■ Task to carry out
Pull out every line in the data that has the string "from" in it.

[Data extract]

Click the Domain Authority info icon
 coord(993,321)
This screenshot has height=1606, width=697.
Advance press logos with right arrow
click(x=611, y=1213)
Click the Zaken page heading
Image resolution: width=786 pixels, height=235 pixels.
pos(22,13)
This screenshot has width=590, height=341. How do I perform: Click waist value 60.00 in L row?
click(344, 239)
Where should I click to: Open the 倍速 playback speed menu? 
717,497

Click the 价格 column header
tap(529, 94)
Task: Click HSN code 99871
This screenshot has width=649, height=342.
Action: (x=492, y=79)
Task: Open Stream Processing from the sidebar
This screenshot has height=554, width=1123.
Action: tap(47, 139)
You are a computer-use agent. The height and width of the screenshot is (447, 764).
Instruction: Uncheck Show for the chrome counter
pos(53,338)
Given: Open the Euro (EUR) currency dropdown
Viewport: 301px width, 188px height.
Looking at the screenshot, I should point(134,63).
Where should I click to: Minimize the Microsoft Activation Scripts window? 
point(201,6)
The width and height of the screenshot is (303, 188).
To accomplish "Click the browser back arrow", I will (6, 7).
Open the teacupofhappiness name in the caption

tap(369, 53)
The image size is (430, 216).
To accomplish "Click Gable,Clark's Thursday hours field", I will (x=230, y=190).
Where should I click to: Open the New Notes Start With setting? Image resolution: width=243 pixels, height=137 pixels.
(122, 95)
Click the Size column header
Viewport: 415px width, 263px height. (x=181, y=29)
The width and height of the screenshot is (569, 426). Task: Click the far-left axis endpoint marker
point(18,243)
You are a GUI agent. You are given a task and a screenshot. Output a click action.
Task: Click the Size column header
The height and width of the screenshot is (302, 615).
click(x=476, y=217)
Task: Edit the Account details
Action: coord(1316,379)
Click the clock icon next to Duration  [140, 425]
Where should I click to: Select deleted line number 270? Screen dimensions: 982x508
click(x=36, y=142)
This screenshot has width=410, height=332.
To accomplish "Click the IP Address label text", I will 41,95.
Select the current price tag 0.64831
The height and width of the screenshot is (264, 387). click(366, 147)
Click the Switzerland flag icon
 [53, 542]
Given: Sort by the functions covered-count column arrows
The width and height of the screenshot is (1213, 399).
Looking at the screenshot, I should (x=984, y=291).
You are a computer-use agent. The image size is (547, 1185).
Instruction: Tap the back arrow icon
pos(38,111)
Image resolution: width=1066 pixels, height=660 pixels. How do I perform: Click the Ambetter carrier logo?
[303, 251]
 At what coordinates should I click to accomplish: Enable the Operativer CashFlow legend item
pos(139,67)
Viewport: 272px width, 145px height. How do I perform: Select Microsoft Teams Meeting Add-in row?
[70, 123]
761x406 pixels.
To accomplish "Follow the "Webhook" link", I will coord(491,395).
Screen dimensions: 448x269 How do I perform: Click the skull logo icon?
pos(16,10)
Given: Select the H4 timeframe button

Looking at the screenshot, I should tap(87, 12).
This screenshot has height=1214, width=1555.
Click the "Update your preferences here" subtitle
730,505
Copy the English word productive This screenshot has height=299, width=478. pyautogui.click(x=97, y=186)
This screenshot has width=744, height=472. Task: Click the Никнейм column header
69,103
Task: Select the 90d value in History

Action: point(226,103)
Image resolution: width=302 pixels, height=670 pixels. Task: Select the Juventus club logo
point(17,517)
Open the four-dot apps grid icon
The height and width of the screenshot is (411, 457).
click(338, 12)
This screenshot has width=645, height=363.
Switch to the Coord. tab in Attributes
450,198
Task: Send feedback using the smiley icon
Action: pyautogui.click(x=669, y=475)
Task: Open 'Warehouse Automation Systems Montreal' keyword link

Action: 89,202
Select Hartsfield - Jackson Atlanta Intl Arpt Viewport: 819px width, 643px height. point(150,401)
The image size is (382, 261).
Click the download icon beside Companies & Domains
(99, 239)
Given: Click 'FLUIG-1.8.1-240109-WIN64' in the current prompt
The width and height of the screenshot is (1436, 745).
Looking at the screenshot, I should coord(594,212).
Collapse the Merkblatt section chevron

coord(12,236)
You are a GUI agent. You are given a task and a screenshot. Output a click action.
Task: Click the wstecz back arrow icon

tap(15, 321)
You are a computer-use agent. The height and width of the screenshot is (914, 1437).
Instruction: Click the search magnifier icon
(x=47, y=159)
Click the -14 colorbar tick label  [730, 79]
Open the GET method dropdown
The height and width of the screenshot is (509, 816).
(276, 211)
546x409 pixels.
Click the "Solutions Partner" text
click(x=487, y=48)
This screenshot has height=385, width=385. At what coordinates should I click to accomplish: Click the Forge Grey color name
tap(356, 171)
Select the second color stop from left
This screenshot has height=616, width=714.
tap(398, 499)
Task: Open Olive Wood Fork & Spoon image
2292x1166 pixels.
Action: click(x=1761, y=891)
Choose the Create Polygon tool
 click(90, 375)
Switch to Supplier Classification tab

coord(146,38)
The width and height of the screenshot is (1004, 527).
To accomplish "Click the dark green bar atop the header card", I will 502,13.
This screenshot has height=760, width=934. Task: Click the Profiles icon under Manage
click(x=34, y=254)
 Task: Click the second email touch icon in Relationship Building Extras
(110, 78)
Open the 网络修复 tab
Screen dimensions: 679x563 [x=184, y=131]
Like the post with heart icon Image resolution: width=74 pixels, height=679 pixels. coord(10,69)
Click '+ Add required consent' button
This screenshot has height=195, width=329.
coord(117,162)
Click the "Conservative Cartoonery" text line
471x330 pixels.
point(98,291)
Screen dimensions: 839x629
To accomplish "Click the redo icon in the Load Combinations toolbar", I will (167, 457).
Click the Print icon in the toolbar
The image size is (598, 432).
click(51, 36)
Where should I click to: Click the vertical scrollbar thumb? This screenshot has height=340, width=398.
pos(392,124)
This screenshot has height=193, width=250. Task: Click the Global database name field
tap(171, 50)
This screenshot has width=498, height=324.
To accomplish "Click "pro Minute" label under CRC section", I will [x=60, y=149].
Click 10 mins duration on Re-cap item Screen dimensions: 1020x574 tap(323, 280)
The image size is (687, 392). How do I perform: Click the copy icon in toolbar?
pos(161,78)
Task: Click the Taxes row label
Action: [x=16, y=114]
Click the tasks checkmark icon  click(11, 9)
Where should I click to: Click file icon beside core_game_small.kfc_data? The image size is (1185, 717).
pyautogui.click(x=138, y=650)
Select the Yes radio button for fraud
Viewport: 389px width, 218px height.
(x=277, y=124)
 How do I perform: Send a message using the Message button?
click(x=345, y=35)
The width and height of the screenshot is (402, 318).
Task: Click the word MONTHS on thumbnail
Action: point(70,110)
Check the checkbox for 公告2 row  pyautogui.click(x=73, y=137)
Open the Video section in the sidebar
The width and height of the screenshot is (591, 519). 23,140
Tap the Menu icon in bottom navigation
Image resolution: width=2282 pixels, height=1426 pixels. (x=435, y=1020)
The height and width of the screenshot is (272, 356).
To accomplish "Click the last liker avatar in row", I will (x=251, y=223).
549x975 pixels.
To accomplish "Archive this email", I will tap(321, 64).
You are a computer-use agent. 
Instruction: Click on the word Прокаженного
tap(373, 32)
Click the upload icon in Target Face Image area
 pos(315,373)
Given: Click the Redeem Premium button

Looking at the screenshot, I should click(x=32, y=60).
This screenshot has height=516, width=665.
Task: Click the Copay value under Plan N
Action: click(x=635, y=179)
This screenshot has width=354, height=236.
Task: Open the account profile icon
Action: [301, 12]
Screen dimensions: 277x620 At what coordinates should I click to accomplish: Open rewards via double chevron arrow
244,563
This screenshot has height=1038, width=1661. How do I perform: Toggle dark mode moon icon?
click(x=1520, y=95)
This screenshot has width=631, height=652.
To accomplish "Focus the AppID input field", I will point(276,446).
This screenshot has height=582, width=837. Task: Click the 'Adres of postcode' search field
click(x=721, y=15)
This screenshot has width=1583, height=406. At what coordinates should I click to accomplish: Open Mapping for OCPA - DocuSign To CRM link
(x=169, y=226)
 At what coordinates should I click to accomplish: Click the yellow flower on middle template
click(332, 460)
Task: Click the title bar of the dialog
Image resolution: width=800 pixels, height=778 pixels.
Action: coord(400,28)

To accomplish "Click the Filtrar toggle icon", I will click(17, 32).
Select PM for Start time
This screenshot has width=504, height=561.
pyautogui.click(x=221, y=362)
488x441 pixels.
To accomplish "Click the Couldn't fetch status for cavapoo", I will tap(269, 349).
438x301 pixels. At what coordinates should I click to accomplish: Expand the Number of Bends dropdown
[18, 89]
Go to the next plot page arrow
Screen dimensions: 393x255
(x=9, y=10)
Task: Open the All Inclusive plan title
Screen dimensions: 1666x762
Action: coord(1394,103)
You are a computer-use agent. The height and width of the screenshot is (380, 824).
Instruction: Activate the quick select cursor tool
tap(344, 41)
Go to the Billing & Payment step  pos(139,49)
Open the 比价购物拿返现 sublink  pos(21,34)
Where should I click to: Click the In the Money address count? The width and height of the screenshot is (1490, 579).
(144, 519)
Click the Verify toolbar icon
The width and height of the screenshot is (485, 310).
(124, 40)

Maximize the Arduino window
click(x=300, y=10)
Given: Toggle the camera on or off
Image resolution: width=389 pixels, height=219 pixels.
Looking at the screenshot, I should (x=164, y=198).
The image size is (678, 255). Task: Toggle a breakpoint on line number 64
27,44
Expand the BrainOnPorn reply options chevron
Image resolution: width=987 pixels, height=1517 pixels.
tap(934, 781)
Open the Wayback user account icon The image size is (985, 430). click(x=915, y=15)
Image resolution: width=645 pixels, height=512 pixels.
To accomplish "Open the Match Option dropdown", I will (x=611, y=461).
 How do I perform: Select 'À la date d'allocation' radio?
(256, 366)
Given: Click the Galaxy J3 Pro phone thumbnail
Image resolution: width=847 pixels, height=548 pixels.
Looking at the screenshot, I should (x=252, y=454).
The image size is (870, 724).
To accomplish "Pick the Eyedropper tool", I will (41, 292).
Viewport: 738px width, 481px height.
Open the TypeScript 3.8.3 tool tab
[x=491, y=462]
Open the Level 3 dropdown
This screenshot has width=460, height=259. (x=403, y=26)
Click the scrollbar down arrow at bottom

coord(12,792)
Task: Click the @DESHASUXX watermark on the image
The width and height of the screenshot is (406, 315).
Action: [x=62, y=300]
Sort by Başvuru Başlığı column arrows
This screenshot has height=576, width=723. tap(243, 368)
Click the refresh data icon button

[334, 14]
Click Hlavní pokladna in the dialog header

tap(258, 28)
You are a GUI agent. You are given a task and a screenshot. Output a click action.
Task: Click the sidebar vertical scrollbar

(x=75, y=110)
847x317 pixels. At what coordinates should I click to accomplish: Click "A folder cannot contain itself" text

[/Data extract]

■ Completed exercise
Task: Open Stream Processing from the sidebar
Select the second color stop from left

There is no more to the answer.